Entries supplied:
+--
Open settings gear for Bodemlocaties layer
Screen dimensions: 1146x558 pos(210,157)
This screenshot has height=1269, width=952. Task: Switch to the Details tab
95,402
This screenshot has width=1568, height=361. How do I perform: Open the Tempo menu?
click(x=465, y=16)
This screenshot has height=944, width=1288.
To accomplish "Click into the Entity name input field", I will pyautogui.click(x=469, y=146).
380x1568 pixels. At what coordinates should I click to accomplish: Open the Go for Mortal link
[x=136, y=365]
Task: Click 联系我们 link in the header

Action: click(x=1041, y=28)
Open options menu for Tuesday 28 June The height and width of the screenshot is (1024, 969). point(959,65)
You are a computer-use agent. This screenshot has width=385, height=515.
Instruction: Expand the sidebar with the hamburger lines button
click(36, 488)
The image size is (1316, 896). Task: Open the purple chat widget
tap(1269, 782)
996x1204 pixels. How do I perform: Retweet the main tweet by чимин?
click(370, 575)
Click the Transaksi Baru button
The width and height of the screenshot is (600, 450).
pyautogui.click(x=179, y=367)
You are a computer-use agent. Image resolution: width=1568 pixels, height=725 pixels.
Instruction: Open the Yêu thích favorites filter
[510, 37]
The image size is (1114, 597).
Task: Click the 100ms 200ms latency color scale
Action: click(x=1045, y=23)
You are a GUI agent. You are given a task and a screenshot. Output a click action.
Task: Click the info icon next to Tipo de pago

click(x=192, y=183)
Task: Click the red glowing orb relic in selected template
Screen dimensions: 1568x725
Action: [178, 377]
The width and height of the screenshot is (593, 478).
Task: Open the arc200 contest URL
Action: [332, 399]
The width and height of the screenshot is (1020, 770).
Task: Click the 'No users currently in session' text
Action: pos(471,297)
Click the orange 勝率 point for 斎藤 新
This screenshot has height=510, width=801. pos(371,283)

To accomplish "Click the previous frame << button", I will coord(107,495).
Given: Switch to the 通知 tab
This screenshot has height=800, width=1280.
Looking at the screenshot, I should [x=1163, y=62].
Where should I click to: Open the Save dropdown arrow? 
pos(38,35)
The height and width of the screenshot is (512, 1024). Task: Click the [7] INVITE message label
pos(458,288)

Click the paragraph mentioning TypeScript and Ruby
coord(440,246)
+--
Exercise:
Return exactly what appears in the records from the line with "Click the orange 勝率 point for 斎藤 新" through the final line, and nothing else.

Answer for the task:
Click the orange 勝率 point for 斎藤 新
This screenshot has height=510, width=801. pos(371,283)

To accomplish "Click the previous frame << button", I will coord(107,495).
Given: Switch to the 通知 tab
This screenshot has height=800, width=1280.
Looking at the screenshot, I should [x=1163, y=62].
Where should I click to: Open the Save dropdown arrow? 
pos(38,35)
The height and width of the screenshot is (512, 1024). Task: Click the [7] INVITE message label
pos(458,288)

Click the paragraph mentioning TypeScript and Ruby
coord(440,246)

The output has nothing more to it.